Written exercise
Return every line of the items below that contains the word "This". Case counts.

[Stored items from a collection]
────────────────────────────────────────
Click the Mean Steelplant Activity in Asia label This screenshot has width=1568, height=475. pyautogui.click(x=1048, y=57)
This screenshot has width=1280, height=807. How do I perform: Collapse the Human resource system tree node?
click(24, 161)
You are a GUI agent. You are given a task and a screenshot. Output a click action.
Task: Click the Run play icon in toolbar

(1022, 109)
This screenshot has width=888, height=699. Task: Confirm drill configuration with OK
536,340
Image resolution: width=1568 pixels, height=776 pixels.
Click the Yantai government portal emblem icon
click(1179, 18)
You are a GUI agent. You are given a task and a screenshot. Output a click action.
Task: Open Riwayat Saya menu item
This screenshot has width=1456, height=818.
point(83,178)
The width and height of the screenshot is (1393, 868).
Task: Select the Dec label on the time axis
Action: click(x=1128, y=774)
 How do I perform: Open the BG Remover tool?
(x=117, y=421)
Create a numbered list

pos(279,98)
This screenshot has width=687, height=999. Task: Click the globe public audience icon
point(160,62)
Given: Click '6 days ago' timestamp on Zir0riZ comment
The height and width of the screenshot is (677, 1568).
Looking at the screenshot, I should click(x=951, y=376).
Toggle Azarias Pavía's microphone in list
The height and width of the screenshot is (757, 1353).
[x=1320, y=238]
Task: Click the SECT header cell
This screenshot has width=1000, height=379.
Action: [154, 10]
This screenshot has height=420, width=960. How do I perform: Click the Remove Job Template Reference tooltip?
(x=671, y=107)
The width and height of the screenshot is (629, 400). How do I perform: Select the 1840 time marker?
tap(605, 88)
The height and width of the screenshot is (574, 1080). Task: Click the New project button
────────────────────────────────────────
Response to the task
Click the Mean Steelplant Activity in Asia label This screenshot has width=1568, height=475. pyautogui.click(x=1048, y=57)
This screenshot has width=1280, height=807. How do I perform: Collapse the Human resource system tree node?
This screenshot has width=888, height=699. Task: Confirm drill configuration with OK
This screenshot has width=1456, height=818.
This screenshot has width=687, height=999. Task: Click the globe public audience icon
This screenshot has width=1000, height=379.
This screenshot has height=420, width=960. How do I perform: Click the Remove Job Template Reference tooltip?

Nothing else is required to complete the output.